[Stored entries]
* Begin *

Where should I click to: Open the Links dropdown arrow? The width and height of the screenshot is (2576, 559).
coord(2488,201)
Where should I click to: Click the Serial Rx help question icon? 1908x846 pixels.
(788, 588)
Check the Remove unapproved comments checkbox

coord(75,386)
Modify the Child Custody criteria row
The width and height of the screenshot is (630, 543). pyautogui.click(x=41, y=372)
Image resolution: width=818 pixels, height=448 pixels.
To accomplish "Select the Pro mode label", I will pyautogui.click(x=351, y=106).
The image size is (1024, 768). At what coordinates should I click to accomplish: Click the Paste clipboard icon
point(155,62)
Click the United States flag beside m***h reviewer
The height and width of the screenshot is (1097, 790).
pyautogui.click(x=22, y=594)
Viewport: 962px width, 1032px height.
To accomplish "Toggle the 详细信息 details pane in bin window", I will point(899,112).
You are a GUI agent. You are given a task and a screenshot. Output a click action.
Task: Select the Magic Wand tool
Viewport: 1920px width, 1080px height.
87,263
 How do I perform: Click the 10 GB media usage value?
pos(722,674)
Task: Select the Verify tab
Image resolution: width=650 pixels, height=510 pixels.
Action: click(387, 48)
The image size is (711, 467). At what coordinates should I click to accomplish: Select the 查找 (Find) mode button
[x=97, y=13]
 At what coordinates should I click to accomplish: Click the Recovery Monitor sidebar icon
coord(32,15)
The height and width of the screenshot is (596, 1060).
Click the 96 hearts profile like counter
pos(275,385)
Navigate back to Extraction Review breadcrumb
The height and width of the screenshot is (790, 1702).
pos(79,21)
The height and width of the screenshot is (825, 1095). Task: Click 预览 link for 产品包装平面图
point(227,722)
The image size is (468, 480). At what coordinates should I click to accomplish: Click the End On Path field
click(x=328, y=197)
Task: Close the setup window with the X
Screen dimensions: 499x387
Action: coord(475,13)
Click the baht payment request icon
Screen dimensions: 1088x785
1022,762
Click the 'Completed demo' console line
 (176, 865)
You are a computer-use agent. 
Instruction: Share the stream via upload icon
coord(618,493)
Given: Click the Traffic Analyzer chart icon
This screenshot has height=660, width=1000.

* End *

● GIVEN PROBLEM
Put the part of the items from the line containing "The image size is (711, 467)." through the line containing "pos(275,385)" into a Markdown table with the columns Row and Line, skipping any blank lines.

● OUTPUT FOR THIS TASK
| Row | Line |
|---|---|
| 1 | The image size is (711, 467). At what coordinates should I click to accomplish: Select the 查找 (Find) mode button |
| 2 | [x=97, y=13] |
| 3 |  At what coordinates should I click to accomplish: Click the Recovery Monitor sidebar icon |
| 4 | coord(32,15) |
| 5 | The height and width of the screenshot is (596, 1060). |
| 6 | Click the 96 hearts profile like counter |
| 7 | pos(275,385) |